◆ What you are asked to do ◆
Quote exactly, and only, the lines from the one with "This screenshot has height=877, width=1560." through the end of the listing.

-- -- --

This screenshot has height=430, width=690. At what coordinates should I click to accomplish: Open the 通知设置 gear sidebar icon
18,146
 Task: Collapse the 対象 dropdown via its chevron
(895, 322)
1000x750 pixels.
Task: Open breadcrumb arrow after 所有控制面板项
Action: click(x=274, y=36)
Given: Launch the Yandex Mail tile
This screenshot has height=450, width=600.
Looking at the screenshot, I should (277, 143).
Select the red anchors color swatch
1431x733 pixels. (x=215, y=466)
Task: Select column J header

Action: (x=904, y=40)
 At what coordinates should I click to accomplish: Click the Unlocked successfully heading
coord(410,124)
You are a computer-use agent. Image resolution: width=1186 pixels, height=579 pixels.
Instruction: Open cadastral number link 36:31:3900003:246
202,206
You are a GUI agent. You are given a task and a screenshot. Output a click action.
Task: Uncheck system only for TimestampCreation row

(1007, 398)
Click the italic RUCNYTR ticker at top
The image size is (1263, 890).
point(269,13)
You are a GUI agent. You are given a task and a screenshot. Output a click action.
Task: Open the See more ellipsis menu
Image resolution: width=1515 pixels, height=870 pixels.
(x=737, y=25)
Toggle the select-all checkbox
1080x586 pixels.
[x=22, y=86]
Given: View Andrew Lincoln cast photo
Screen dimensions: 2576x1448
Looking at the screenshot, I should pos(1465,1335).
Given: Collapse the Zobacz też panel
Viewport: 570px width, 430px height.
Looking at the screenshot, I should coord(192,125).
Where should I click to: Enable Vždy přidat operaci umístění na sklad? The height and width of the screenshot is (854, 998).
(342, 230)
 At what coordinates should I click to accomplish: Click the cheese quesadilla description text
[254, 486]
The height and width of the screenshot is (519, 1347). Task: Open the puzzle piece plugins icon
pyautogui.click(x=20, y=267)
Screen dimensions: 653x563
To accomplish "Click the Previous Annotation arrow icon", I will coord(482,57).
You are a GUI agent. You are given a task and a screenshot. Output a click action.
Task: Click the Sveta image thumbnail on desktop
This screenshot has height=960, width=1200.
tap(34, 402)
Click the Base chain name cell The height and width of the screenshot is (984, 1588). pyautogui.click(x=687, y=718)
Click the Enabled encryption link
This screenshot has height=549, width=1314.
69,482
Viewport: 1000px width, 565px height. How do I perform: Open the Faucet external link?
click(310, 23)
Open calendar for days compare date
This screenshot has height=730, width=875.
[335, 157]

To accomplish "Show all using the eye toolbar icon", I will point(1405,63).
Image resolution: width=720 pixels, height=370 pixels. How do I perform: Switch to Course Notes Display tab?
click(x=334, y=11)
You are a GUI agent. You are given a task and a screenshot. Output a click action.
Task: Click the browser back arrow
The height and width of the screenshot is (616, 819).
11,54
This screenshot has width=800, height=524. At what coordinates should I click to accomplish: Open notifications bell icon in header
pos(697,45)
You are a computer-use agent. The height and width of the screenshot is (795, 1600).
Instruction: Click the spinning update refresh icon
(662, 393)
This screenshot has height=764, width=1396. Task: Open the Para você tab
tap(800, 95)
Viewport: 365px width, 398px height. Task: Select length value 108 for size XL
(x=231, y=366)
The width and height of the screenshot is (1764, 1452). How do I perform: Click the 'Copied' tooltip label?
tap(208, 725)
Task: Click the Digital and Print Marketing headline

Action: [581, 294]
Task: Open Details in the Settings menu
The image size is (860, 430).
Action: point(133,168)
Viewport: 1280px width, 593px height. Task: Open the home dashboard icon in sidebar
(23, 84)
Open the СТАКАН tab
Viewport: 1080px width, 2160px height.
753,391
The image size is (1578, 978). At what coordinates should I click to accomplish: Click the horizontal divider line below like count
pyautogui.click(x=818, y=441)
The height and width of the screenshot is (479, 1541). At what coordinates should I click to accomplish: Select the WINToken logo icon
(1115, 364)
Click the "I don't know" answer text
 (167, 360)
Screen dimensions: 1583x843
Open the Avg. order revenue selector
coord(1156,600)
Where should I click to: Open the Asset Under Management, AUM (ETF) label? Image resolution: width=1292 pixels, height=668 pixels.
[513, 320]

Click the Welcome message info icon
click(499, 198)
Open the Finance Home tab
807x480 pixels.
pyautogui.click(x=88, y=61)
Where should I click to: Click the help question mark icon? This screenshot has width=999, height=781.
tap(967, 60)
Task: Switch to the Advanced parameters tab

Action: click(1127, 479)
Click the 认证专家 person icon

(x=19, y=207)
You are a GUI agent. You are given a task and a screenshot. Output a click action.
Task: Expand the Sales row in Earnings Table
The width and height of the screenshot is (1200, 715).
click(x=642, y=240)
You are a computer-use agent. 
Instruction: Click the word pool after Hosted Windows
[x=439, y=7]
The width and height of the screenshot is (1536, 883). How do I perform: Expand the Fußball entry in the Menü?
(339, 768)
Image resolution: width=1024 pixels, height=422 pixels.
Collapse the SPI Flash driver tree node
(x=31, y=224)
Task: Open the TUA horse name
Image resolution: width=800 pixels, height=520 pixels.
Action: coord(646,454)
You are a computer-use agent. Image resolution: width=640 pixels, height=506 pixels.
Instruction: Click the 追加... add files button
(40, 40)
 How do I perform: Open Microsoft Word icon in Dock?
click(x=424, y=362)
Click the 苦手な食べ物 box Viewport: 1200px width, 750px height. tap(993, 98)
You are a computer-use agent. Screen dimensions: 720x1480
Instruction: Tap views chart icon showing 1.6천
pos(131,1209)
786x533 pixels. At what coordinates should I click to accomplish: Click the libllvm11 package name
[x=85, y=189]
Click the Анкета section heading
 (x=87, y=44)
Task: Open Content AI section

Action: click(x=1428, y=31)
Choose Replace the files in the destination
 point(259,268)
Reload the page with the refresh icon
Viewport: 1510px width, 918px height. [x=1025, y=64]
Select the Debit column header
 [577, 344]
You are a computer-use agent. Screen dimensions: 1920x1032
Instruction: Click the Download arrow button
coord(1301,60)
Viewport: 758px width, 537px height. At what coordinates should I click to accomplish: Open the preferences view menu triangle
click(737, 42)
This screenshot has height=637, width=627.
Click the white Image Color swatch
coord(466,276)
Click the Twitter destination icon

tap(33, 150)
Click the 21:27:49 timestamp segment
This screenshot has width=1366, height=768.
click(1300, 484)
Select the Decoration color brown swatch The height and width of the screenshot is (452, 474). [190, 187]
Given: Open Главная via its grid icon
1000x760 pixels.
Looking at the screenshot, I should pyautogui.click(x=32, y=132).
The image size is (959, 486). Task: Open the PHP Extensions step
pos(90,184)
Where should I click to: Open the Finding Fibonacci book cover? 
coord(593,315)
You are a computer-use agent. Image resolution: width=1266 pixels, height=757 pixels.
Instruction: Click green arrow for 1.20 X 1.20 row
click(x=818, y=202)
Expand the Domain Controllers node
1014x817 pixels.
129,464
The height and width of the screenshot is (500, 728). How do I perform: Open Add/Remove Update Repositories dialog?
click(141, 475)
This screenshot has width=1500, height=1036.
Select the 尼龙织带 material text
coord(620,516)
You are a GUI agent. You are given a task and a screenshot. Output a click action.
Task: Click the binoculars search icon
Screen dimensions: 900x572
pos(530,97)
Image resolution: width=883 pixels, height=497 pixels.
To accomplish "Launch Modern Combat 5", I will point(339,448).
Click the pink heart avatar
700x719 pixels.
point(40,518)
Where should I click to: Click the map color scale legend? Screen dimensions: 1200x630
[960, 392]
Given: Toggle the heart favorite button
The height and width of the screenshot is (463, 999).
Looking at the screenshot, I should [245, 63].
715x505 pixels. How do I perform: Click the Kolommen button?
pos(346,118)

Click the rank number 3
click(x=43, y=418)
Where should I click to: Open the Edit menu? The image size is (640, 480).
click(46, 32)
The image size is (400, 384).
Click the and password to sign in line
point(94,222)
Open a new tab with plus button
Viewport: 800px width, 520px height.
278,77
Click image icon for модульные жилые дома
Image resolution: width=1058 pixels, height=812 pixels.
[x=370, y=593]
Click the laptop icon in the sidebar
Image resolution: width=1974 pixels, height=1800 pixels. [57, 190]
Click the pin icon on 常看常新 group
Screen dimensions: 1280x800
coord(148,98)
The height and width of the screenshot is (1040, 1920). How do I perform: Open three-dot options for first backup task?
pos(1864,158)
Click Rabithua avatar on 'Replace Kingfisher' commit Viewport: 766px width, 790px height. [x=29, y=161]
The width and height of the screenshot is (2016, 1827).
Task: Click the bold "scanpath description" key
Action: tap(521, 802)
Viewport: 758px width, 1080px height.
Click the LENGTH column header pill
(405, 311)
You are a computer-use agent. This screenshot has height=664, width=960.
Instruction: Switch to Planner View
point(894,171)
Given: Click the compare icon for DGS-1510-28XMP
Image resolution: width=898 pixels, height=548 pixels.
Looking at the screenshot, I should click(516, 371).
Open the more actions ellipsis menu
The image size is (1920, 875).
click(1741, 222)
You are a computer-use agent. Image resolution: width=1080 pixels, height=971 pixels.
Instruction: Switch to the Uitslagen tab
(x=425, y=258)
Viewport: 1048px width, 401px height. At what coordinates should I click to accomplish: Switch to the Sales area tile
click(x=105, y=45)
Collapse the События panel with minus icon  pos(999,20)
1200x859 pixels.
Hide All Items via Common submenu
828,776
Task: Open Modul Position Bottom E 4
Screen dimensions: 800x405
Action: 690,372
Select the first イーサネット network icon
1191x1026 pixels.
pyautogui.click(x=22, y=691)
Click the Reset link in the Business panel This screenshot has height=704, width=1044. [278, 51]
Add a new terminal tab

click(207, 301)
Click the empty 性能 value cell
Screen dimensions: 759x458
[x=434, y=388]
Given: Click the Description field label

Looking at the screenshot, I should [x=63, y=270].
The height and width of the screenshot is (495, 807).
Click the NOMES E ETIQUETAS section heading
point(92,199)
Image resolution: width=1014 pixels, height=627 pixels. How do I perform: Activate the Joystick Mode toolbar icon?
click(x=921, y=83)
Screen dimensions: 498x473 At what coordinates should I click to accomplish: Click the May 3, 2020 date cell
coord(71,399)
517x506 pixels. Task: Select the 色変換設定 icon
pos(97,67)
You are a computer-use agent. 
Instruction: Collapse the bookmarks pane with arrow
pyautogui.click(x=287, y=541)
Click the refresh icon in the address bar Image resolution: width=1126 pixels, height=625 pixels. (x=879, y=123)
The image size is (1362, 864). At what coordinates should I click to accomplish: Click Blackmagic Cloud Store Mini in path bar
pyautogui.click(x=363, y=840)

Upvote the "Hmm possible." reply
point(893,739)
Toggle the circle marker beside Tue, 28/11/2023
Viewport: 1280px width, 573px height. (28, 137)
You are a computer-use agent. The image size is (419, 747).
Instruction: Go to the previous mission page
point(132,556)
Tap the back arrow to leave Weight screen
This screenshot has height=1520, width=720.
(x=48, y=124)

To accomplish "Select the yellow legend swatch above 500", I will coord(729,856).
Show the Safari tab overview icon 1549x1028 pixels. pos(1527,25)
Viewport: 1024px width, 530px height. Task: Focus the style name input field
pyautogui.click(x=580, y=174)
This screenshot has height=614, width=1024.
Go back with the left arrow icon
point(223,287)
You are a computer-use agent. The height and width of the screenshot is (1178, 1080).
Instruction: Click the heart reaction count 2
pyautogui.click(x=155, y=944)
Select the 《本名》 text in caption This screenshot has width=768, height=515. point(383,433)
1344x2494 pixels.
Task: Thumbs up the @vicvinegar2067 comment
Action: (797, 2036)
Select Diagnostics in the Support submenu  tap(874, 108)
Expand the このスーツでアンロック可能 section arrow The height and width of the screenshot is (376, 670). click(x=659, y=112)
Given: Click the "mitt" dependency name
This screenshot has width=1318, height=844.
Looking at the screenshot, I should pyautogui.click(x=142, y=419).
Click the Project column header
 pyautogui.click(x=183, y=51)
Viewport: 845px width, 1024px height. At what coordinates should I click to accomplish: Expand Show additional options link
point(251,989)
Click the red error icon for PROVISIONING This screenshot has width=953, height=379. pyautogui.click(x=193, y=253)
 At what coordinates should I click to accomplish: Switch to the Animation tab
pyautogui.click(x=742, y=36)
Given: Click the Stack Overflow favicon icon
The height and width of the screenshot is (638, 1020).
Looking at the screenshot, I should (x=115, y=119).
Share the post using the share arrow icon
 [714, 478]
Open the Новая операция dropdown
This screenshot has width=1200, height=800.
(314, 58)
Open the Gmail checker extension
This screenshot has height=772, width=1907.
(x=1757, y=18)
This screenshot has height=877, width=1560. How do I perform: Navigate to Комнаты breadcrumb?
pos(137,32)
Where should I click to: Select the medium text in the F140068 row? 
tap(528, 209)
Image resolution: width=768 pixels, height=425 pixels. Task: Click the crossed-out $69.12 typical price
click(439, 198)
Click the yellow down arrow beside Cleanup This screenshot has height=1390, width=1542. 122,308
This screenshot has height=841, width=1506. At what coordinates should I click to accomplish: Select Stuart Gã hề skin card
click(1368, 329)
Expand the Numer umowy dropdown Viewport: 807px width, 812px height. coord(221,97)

-- -- --

◆ Answer space ◆
This screenshot has height=877, width=1560. How do I perform: Navigate to Комнаты breadcrumb?
pos(137,32)
Where should I click to: Select the medium text in the F140068 row? 
tap(528, 209)
Image resolution: width=768 pixels, height=425 pixels. Task: Click the crossed-out $69.12 typical price
click(439, 198)
Click the yellow down arrow beside Cleanup This screenshot has height=1390, width=1542. 122,308
This screenshot has height=841, width=1506. At what coordinates should I click to accomplish: Select Stuart Gã hề skin card
click(1368, 329)
Expand the Numer umowy dropdown Viewport: 807px width, 812px height. coord(221,97)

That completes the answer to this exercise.